4Cet article s’attachera d’abord à comprendre comment la figure du « chatteur-dragueur » installe provisoirement un territoire d’intimités dans l’espace public. Il consistera ensuite à décrire les interactions, sociabilités, stratégies et normes qui se mettent en place dans ce contexte de détournement provisoire de l’espace public.

1. UN ESPACE PUBLIC CONSTRUIT COMME UN ESPACE PRIVÉ : L’APPROPRIATION COMME CONSTRUCTION D’UN « CHEZ SOI » (INTIME ET SÉCURISANT)

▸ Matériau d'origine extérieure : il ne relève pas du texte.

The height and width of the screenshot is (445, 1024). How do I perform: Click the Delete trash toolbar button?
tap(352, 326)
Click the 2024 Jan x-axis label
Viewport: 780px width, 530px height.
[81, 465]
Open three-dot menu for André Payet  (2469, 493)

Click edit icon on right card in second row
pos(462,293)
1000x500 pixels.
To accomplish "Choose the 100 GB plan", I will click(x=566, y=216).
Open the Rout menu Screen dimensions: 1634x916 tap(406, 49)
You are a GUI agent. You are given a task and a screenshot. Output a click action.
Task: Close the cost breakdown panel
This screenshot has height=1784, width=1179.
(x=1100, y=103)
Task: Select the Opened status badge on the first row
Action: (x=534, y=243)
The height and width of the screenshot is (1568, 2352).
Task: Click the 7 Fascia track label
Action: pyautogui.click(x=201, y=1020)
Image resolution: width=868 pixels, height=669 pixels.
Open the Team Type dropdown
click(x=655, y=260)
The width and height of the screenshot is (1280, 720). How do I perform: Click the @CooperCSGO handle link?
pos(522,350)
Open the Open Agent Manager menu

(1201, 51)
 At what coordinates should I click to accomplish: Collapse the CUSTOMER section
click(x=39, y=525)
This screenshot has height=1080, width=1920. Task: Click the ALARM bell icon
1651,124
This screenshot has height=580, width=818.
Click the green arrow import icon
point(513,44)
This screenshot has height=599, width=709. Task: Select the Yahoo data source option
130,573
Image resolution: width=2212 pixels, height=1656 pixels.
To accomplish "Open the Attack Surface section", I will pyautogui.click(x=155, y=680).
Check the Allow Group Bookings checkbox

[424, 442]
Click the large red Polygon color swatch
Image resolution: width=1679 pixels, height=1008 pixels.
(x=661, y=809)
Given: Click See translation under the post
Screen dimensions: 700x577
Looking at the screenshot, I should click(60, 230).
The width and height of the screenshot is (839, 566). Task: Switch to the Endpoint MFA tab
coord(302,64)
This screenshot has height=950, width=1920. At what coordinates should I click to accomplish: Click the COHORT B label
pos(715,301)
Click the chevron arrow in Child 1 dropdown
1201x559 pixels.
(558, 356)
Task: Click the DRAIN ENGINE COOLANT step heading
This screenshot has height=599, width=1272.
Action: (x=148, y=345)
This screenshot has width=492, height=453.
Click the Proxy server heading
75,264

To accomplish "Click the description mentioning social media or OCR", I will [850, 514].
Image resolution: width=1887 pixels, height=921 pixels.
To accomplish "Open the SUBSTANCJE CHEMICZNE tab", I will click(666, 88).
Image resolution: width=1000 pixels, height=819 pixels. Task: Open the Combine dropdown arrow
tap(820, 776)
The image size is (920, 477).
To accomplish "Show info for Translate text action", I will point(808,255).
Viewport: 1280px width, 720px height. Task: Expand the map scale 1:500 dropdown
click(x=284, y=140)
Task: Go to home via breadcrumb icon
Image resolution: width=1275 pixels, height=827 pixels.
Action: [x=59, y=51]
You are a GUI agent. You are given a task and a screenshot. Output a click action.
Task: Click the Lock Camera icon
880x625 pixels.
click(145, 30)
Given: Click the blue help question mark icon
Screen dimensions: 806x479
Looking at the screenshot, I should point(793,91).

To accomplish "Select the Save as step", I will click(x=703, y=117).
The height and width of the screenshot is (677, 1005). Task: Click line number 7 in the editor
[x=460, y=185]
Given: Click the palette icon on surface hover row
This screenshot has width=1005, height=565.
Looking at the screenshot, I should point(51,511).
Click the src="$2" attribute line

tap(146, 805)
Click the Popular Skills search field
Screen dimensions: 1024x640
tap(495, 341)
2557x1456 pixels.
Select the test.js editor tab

5A EasyEverything tout est fait pour que l’usager puisse faire, le temps de sa connexion, un territoire personnel de la place et de l’ordinateur qu’il occupe. Tout a été élaboré pour que cette appropriation reste momentané (ménage très régulier, remise à zéro de l’ordinateur, etc.) afin de permettre au prochain utilisateur de trouver un espace vierge qu’il pourra s’approprier à son tour. Pourtant, dans certains cas, ce phénomène va prendre une ampleur insoupçonnée. En effet, la simplicité d’un décor épuré qui s’efforce de ne pas laisser transparaître de sceau social trop sélectif va favoriser l’accaparement de l’endroit par un type de clients réguliers. Fondus dans la masse, souvent livrés à eux-mêmes dans de grandes salles à peine surveillées, ils viennent, ils vont disposer de l’espace selon leur bon vouloir et construire le cybercafé comme un « chez soi ». Grâce à un subtil travail de « domestication » du personnel et un système de relais pour conserver l’espace qu’ils se sont attribués, ils vont passer progressivement du statut d’« habitué » à celui de « privilégié ». Cette privatisation d’un espace réputé public s’accompagne d’une adaptation du règlement et d’un usage des lieux personnalisé. Ils vont en effet s’adonner à des pratiques en décalage avec la norme de rigueur comme la consultation proscrite des sites pornographiques, le fait de fumer, dormir sur son siège, consommer sa propre nourriture. Ils vont pousser jusqu’à se faire livrer des pizzas sur place – comme si l’adresse du cybercafé leur était personnelle – et même avoir des relations sexuelles dans les toilettes :

« Ici c’est un accès à Internet, tu donnes dix francs, tu rentres… c’est comme une maison, vous devez acheter la clé, on vous la donne, et, à l’intérieur, derrière la porte, vous faites ce que vous voulez. (…)
On sait très bien qu’il y a des mecs qui serrent des filles dans les toilettes ou qui se masturbent mais on les laisse faire, parce que, entre minuit et cinq heures, il y a une tendance à laisser-aller. C’est l’équipe de nuit, et eux, vraiment ils sont calmes, parce que là, c’est pas prise de tête comme l’après-midi où je dois être chiant : si je te vois à deux sur un poste ou en train de fumer, je te fous dehors; des trucs que je ne ferais pas la nuit parce que je sais que le mec est fatigué…»
(un assistant).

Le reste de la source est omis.